# '52 Phantom & '95 Replica Values?



## hoss (Dec 16, 2011)

Hi Guys.. I've been lurking for a little while but now have something to post about.

I recently traded some work for a couple of Schwinn's...

The 1st is a 1952 (I think) Red Phantom.  The fenders and saddles look to be incorrect, but the paint is original.  Anything else look wrong at first glance?  It's also branded as a BF Goodrich.. does that affect the value in one way or the other?
The 2nd is supposed to be a 1995 Phantom Repop, but it just looks like a Cruiser Deluxe to me.  Whats with the rack on it?  How can I tell exactly what year and model it is?

Most of all.. what are these things worth as is?  I'd like to make the 1952 a lot more correct if possible.

Thanks.  Any info will be greatly appreciated!

I also have a 1951 Roadmaster Luxury Liner, a 1962 24" Schwinn Fleet in original paint and a 1949 Schwinn DX Women's for my girl.
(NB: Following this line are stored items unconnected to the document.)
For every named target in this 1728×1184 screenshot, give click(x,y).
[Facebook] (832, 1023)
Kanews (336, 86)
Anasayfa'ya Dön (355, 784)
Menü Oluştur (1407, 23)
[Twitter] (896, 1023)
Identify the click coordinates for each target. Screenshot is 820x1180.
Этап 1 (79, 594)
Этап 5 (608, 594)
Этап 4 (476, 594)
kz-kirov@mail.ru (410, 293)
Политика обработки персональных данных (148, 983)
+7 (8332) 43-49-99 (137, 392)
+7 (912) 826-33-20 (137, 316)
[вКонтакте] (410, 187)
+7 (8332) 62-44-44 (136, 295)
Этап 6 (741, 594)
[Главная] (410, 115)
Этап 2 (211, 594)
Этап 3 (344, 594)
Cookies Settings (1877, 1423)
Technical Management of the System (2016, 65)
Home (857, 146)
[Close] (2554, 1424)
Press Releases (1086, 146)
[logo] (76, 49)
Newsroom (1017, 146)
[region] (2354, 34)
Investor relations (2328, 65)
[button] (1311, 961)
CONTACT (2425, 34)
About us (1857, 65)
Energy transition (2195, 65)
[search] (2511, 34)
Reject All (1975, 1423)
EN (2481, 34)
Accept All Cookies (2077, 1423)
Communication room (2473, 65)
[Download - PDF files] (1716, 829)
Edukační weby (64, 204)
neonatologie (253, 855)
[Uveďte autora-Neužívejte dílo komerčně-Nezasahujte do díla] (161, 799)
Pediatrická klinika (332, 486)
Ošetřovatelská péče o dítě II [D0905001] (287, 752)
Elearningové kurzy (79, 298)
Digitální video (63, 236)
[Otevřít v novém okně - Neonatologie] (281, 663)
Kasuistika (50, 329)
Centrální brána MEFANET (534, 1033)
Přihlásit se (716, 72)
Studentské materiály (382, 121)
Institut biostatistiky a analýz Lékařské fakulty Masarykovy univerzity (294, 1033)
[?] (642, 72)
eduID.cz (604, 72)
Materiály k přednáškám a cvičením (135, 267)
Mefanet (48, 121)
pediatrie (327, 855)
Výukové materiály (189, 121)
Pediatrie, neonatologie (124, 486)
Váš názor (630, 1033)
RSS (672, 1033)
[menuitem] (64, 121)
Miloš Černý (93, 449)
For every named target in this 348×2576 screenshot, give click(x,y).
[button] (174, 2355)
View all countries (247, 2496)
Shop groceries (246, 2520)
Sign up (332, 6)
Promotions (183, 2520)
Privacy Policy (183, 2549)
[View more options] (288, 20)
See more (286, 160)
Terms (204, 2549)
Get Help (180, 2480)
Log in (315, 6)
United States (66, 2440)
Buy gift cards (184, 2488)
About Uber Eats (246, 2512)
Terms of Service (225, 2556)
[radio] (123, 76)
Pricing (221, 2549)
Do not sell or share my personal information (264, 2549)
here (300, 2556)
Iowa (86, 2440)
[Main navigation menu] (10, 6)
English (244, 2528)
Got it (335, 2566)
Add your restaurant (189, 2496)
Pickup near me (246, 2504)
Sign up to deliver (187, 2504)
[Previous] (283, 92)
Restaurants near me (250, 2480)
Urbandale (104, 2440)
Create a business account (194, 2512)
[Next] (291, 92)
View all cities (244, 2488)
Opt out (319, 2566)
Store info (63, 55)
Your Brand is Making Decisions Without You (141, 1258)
Here are the pics of the Phantoms:



















Sorry for the upside down photos.. not sure why they are showing this way.  They are fine on my computer.


----------



## redline1968 (Dec 16, 2011)

the tank should be red and the fenders are not correct also looks like a repop seat. the tank has plastic trim on the edge which tells me its a repop. prices are all over the board but without the right parts value will be less. im sure some schwinn pros will know. the second might be a repop phantom. you could use the fenders for the other but the tank will be the hardest to get with the orig color.


----------



## greenephantom (Dec 16, 2011)

Second bike is a late 90s early 2000s Cruiser Deluxe with some Phantom parts slapped on it.  The chrome fenders look to be the decent Phantom repops with the switch in the fender like the originals.  Swap the chrome fenders onto the red Phantom and you'll be that much closer to original.  You'll still have a ways to go, but you'll be closer.

Cheers, Geoff


----------